■ **TASK STATEMENT**
Copy each of the following rows word for word.

━━━ LISTED ENTRIES ━━━

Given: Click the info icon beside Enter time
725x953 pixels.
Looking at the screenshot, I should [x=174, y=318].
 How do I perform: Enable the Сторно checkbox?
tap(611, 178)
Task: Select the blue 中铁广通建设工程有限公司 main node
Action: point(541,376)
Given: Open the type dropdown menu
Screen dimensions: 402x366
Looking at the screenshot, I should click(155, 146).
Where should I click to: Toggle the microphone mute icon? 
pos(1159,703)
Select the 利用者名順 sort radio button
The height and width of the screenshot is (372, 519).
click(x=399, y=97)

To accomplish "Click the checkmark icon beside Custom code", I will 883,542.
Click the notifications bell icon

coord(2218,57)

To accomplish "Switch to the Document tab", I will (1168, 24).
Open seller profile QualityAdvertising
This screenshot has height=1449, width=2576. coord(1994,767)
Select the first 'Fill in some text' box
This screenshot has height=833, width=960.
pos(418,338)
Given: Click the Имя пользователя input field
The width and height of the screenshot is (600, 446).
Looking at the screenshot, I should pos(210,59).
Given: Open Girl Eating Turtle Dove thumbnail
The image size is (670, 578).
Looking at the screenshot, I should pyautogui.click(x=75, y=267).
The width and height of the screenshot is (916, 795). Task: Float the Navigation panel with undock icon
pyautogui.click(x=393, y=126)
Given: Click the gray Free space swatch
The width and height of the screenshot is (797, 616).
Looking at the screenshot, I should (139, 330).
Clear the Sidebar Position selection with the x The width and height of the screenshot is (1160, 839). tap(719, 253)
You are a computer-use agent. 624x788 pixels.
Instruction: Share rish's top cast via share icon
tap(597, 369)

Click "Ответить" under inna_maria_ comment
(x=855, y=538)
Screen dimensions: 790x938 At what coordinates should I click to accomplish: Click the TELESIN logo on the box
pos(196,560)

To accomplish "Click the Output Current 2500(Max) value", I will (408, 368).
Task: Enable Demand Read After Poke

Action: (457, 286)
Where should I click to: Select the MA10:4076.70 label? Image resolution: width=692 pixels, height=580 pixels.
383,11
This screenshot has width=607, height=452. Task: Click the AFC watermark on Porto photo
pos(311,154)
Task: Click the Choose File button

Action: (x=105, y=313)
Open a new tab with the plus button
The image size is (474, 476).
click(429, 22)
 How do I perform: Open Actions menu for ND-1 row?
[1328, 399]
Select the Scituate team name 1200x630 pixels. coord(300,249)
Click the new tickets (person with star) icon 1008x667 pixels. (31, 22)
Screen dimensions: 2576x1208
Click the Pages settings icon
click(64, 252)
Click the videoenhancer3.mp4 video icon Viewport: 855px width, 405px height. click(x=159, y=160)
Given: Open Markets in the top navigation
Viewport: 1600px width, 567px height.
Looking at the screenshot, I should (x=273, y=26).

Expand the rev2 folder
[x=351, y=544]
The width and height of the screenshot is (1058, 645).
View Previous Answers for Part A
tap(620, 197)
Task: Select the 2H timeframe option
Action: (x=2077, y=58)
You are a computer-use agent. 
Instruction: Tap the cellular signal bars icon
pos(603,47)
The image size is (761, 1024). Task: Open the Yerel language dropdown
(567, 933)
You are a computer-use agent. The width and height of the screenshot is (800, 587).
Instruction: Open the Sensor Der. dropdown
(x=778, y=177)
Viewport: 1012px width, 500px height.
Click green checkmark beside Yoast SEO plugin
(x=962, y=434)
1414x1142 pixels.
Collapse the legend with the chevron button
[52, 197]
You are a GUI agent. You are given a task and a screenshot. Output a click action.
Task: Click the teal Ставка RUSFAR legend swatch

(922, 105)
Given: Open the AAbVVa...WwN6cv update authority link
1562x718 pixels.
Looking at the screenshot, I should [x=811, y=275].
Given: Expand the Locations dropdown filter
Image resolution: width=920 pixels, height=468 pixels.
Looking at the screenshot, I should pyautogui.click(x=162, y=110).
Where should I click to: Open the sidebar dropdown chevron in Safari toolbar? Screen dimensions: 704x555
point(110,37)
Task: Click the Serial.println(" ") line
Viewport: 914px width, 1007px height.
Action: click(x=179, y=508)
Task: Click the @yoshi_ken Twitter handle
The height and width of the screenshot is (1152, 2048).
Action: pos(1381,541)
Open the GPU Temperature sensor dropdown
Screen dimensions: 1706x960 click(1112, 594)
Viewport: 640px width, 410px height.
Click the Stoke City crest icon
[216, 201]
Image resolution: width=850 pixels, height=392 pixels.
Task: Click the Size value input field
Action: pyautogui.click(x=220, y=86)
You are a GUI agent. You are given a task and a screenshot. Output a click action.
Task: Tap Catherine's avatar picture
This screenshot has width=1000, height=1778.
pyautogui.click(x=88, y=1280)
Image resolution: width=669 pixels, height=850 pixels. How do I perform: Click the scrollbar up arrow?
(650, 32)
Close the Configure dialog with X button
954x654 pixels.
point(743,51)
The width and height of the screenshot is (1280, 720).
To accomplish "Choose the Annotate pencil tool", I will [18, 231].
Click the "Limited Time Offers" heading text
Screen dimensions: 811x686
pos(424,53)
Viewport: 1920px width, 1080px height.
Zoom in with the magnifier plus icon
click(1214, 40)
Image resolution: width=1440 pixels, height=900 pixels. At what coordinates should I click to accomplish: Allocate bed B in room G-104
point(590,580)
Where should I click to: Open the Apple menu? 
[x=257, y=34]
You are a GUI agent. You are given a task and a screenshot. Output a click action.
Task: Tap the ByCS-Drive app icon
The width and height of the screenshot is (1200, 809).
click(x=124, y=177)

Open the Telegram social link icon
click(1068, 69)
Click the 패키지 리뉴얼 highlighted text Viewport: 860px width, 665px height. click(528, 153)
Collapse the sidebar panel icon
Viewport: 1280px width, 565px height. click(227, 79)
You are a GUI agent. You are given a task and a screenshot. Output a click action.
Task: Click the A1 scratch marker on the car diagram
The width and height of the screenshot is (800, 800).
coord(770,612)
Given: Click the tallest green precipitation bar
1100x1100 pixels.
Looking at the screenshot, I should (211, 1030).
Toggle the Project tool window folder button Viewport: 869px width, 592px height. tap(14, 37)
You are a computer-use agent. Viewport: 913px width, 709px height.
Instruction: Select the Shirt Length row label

━━━

■ **ANSWER TO THE PROBLEM**
Given: Click the info icon beside Enter time
725x953 pixels.
Looking at the screenshot, I should [x=174, y=318].
 How do I perform: Enable the Сторно checkbox?
tap(611, 178)
Task: Select the blue 中铁广通建设工程有限公司 main node
Action: point(541,376)
Given: Open the type dropdown menu
Screen dimensions: 402x366
Looking at the screenshot, I should click(155, 146).
Where should I click to: Toggle the microphone mute icon? 
pos(1159,703)
Select the 利用者名順 sort radio button
The height and width of the screenshot is (372, 519).
click(x=399, y=97)

To accomplish "Click the checkmark icon beside Custom code", I will 883,542.
Click the notifications bell icon

coord(2218,57)

To accomplish "Switch to the Document tab", I will (1168, 24).
Open seller profile QualityAdvertising
This screenshot has height=1449, width=2576. coord(1994,767)
Select the first 'Fill in some text' box
This screenshot has height=833, width=960.
pos(418,338)
Given: Click the Имя пользователя input field
The width and height of the screenshot is (600, 446).
Looking at the screenshot, I should pos(210,59).
Given: Open Girl Eating Turtle Dove thumbnail
The image size is (670, 578).
Looking at the screenshot, I should pyautogui.click(x=75, y=267).
The width and height of the screenshot is (916, 795). Task: Float the Navigation panel with undock icon
pyautogui.click(x=393, y=126)
Given: Click the gray Free space swatch
The width and height of the screenshot is (797, 616).
Looking at the screenshot, I should (139, 330).
Clear the Sidebar Position selection with the x The width and height of the screenshot is (1160, 839). tap(719, 253)
You are a computer-use agent. 624x788 pixels.
Instruction: Share rish's top cast via share icon
tap(597, 369)

Click "Ответить" under inna_maria_ comment
(x=855, y=538)
Screen dimensions: 790x938 At what coordinates should I click to accomplish: Click the TELESIN logo on the box
pos(196,560)

To accomplish "Click the Output Current 2500(Max) value", I will (408, 368).
Task: Enable Demand Read After Poke

Action: (457, 286)
Where should I click to: Select the MA10:4076.70 label? Image resolution: width=692 pixels, height=580 pixels.
383,11
This screenshot has width=607, height=452. Task: Click the AFC watermark on Porto photo
pos(311,154)
Task: Click the Choose File button

Action: (x=105, y=313)
Open a new tab with the plus button
The image size is (474, 476).
click(429, 22)
 How do I perform: Open Actions menu for ND-1 row?
[1328, 399]
Select the Scituate team name 1200x630 pixels. coord(300,249)
Click the new tickets (person with star) icon 1008x667 pixels. (31, 22)
Screen dimensions: 2576x1208
Click the Pages settings icon
click(64, 252)
Click the videoenhancer3.mp4 video icon Viewport: 855px width, 405px height. click(x=159, y=160)
Given: Open Markets in the top navigation
Viewport: 1600px width, 567px height.
Looking at the screenshot, I should (x=273, y=26).

Expand the rev2 folder
[x=351, y=544]
The width and height of the screenshot is (1058, 645).
View Previous Answers for Part A
tap(620, 197)
Task: Select the 2H timeframe option
Action: (x=2077, y=58)
You are a computer-use agent. 
Instruction: Tap the cellular signal bars icon
pos(603,47)
The image size is (761, 1024). Task: Open the Yerel language dropdown
(567, 933)
You are a computer-use agent. The width and height of the screenshot is (800, 587).
Instruction: Open the Sensor Der. dropdown
(x=778, y=177)
Viewport: 1012px width, 500px height.
Click green checkmark beside Yoast SEO plugin
(x=962, y=434)
1414x1142 pixels.
Collapse the legend with the chevron button
[52, 197]
You are a GUI agent. You are given a task and a screenshot. Output a click action.
Task: Click the teal Ставка RUSFAR legend swatch

(922, 105)
Given: Open the AAbVVa...WwN6cv update authority link
1562x718 pixels.
Looking at the screenshot, I should [x=811, y=275].
Given: Expand the Locations dropdown filter
Image resolution: width=920 pixels, height=468 pixels.
Looking at the screenshot, I should pyautogui.click(x=162, y=110).
Where should I click to: Open the sidebar dropdown chevron in Safari toolbar? Screen dimensions: 704x555
point(110,37)
Task: Click the Serial.println(" ") line
Viewport: 914px width, 1007px height.
Action: click(x=179, y=508)
Task: Click the @yoshi_ken Twitter handle
The height and width of the screenshot is (1152, 2048).
Action: pos(1381,541)
Open the GPU Temperature sensor dropdown
Screen dimensions: 1706x960 click(1112, 594)
Viewport: 640px width, 410px height.
Click the Stoke City crest icon
[216, 201]
Image resolution: width=850 pixels, height=392 pixels.
Task: Click the Size value input field
Action: pyautogui.click(x=220, y=86)
You are a GUI agent. You are given a task and a screenshot. Output a click action.
Task: Tap Catherine's avatar picture
This screenshot has width=1000, height=1778.
pyautogui.click(x=88, y=1280)
Image resolution: width=669 pixels, height=850 pixels. How do I perform: Click the scrollbar up arrow?
(650, 32)
Close the Configure dialog with X button
954x654 pixels.
point(743,51)
The width and height of the screenshot is (1280, 720).
To accomplish "Choose the Annotate pencil tool", I will [18, 231].
Click the "Limited Time Offers" heading text
Screen dimensions: 811x686
pos(424,53)
Viewport: 1920px width, 1080px height.
Zoom in with the magnifier plus icon
click(1214, 40)
Image resolution: width=1440 pixels, height=900 pixels. At what coordinates should I click to accomplish: Allocate bed B in room G-104
point(590,580)
Where should I click to: Open the Apple menu? 
[x=257, y=34]
You are a GUI agent. You are given a task and a screenshot. Output a click action.
Task: Tap the ByCS-Drive app icon
The width and height of the screenshot is (1200, 809).
click(x=124, y=177)

Open the Telegram social link icon
click(1068, 69)
Click the 패키지 리뉴얼 highlighted text Viewport: 860px width, 665px height. click(528, 153)
Collapse the sidebar panel icon
Viewport: 1280px width, 565px height. click(227, 79)
You are a GUI agent. You are given a task and a screenshot. Output a click action.
Task: Click the A1 scratch marker on the car diagram
The width and height of the screenshot is (800, 800).
coord(770,612)
Given: Click the tallest green precipitation bar
1100x1100 pixels.
Looking at the screenshot, I should (211, 1030).
Toggle the Project tool window folder button Viewport: 869px width, 592px height. tap(14, 37)
You are a computer-use agent. Viewport: 913px width, 709px height.
Instruction: Select the Shirt Length row label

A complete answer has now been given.